** Given instruction **
Convert every line of the material below into a JSON list of strings, one string per line, and leave out the blank lines.

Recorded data
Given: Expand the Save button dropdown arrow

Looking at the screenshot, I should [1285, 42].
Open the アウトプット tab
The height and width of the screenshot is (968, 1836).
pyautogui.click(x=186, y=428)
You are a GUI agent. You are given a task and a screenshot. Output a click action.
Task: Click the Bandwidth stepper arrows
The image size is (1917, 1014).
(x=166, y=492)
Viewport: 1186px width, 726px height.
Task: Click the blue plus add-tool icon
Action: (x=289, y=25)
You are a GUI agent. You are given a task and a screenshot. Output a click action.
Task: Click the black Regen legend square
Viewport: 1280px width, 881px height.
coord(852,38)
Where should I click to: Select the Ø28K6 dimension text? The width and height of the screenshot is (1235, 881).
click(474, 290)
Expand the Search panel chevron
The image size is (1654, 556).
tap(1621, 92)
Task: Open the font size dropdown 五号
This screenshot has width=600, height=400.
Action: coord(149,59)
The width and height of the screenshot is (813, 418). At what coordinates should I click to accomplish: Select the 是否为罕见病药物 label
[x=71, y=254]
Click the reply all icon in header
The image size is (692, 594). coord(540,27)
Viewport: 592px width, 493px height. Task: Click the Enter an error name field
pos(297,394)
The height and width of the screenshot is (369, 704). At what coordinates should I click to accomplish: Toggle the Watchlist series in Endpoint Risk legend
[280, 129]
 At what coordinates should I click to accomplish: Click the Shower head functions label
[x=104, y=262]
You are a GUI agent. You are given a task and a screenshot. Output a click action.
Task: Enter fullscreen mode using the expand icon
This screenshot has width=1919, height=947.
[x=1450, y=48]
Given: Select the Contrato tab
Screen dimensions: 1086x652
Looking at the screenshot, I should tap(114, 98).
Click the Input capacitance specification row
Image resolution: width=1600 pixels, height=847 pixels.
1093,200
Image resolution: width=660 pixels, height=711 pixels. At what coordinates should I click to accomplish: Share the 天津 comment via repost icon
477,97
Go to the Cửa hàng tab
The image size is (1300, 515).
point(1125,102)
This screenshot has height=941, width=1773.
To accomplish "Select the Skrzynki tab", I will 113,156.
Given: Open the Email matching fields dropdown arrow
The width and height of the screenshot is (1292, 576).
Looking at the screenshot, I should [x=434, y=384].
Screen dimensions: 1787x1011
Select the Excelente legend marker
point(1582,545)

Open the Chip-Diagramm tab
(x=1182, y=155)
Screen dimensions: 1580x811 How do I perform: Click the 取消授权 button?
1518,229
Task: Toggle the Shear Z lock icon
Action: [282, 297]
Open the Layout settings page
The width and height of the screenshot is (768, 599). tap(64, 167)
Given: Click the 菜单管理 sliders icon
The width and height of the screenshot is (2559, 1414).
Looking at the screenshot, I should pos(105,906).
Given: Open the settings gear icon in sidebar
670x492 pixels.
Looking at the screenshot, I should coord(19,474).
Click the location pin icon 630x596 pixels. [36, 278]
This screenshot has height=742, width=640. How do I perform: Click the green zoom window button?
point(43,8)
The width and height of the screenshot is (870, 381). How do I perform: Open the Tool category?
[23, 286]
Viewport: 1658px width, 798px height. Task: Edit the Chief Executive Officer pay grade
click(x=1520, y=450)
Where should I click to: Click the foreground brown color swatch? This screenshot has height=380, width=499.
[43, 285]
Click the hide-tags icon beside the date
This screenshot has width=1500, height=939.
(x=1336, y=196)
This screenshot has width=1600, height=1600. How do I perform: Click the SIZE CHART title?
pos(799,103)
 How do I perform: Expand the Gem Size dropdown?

** Expected output **
[
  "Given: Expand the Save button dropdown arrow",
  "Looking at the screenshot, I should [1285, 42].",
  "Open the アウトプット tab",
  "The height and width of the screenshot is (968, 1836).",
  "pyautogui.click(x=186, y=428)",
  "You are a GUI agent. You are given a task and a screenshot. Output a click action.",
  "Task: Click the Bandwidth stepper arrows",
  "The image size is (1917, 1014).",
  "(x=166, y=492)",
  "Viewport: 1186px width, 726px height.",
  "Task: Click the blue plus add-tool icon",
  "Action: (x=289, y=25)",
  "You are a GUI agent. You are given a task and a screenshot. Output a click action.",
  "Task: Click the black Regen legend square",
  "Viewport: 1280px width, 881px height.",
  "coord(852,38)",
  "Where should I click to: Select the Ø28K6 dimension text? The width and height of the screenshot is (1235, 881).",
  "click(474, 290)",
  "Expand the Search panel chevron",
  "The image size is (1654, 556).",
  "tap(1621, 92)",
  "Task: Open the font size dropdown 五号",
  "This screenshot has width=600, height=400.",
  "Action: coord(149,59)",
  "The width and height of the screenshot is (813, 418). At what coordinates should I click to accomplish: Select the 是否为罕见病药物 label",
  "[x=71, y=254]",
  "Click the reply all icon in header",
  "The image size is (692, 594). coord(540,27)",
  "Viewport: 592px width, 493px height. Task: Click the Enter an error name field",
  "pos(297,394)",
  "The height and width of the screenshot is (369, 704). At what coordinates should I click to accomplish: Toggle the Watchlist series in Endpoint Risk legend",
  "[280, 129]",
  " At what coordinates should I click to accomplish: Click the Shower head functions label",
  "[x=104, y=262]",
  "You are a GUI agent. You are given a task and a screenshot. Output a click action.",
  "Task: Enter fullscreen mode using the expand icon",
  "This screenshot has width=1919, height=947.",
  "[x=1450, y=48]",
  "Given: Select the Contrato tab",
  "Screen dimensions: 1086x652",
  "Looking at the screenshot, I should tap(114, 98).",
  "Click the Input capacitance specification row",
  "Image resolution: width=1600 pixels, height=847 pixels.",
  "1093,200",
  "Image resolution: width=660 pixels, height=711 pixels. At what coordinates should I click to accomplish: Share the 天津 comment via repost icon",
  "477,97",
  "Go to the Cửa hàng tab",
  "The image size is (1300, 515).",
  "point(1125,102)",
  "This screenshot has height=941, width=1773.",
  "To accomplish \"Select the Skrzynki tab\", I will 113,156.",
  "Given: Open the Email matching fields dropdown arrow",
  "The width and height of the screenshot is (1292, 576).",
  "Looking at the screenshot, I should [x=434, y=384].",
  "Screen dimensions: 1787x1011",
  "Select the Excelente legend marker",
  "point(1582,545)",
  "Open the Chip-Diagramm tab",
  "(x=1182, y=155)",
  "Screen dimensions: 1580x811 How do I perform: Click the 取消授权 button?",
  "1518,229",
  "Task: Toggle the Shear Z lock icon",
  "Action: [282, 297]",
  "Open the Layout settings page",
  "The width and height of the screenshot is (768, 599). tap(64, 167)",
  "Given: Click the 菜单管理 sliders icon",
  "The width and height of the screenshot is (2559, 1414).",
  "Looking at the screenshot, I should pos(105,906).",
  "Given: Open the settings gear icon in sidebar",
  "670x492 pixels.",
  "Looking at the screenshot, I should coord(19,474).",
  "Click the location pin icon 630x596 pixels. [36, 278]",
  "This screenshot has height=742, width=640. How do I perform: Click the green zoom window button?",
  "point(43,8)",
  "The width and height of the screenshot is (870, 381). How do I perform: Open the Tool category?",
  "[23, 286]",
  "Viewport: 1658px width, 798px height. Task: Edit the Chief Executive Officer pay grade",
  "click(x=1520, y=450)",
  "Where should I click to: Click the foreground brown color swatch? This screenshot has height=380, width=499.",
  "[43, 285]",
  "Click the hide-tags icon beside the date",
  "This screenshot has width=1500, height=939.",
  "(x=1336, y=196)",
  "This screenshot has width=1600, height=1600. How do I perform: Click the SIZE CHART title?",
  "pos(799,103)",
  " How do I perform: Expand the Gem Size dropdown?"
]